Bölgesel bir oyuncuyken 2001 yılından itibaren ihracatla büyüyen ve küresel bir aktöre dönüşen mobilya sektörü sayıları her geçen gün artan inovatif ürünleriyle, dünyanın gözünü Türkiye’ye çevirmesinde önemli bir rol oynuyor. Sektörün inovasyon eko-sistemini genişletmek için yoğun olarak çalıştıklarını söyleyen Mobilya Dernekleri Federasyonu (MOSFED) Başkanı Ahmet Güleç, “Sektörümüzün yüzde 90’ından fazlasının KOBİ olduğu düşünüldüğünde, firmalarımızın AR-GE ve tasarım teşviklerine erişim konusunda yaşadıkları sıkıntıları çözmek ve her türlü sorularına cevap vermek misyonuyla çalışıyoruz” dedi.

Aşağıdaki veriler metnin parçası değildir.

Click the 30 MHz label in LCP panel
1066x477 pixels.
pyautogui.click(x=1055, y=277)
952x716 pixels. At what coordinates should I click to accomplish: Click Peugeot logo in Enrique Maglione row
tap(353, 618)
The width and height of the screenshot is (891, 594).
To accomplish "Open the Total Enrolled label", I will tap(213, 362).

Türk mobilyasının dünyada hak ettiği yere gelmesi için çalışmalarını sürdüren Mobilya Dernekleri Federasyonu’nun (MOSFED) Başkanı Ahmet Güleç, Türkiye mobilya sektöründe günden güne artan AR-GE ve tasarım harcamalarının daha “katma değerli” ürünler üretilmesine ve yurt dışından gelen talebin artmasına zemin hazırladığını söyledi.
“Sektörün AR-GE ve tasarıma yatırımıyla dünya tasarım dilini konuşması gerekiyor”

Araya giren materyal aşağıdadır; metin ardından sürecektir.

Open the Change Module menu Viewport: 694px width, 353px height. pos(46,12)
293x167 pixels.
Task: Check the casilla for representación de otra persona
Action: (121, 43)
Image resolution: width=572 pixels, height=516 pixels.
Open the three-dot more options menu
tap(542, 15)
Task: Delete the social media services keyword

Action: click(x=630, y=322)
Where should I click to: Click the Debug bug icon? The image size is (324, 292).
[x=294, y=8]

Özellikle Türk ofis mobilya üreticilerinin birçok “tasarım ve AR-GE ödülünü” ülkemize getirdiğini ve katma değerli ihracat yaptıklarını söyleyen Güleç, sektördeki inovasyon eko-sisteminin hızla genişlediğini fakat henüz kat edecek uzun bir mesafenin olduğunun da altını çizdi. Sektörün 2017 yılında AR-GE harcamalarını önceki yıla göre yüzde 67 artırdığını söyleyen Güleç, “Tüm dünyada olduğu gibi Türkiye’de de firmaların inovasyonu daha bütüncül olarak ele alması ve tartışması gerekiyor. Ancak, bu sayede yaklaşık 3 dolar olan kilogram başı ihraç fiyatımızın, 2023 yılında 7 dolara ulaşmasını sağlayabiliriz” dedi.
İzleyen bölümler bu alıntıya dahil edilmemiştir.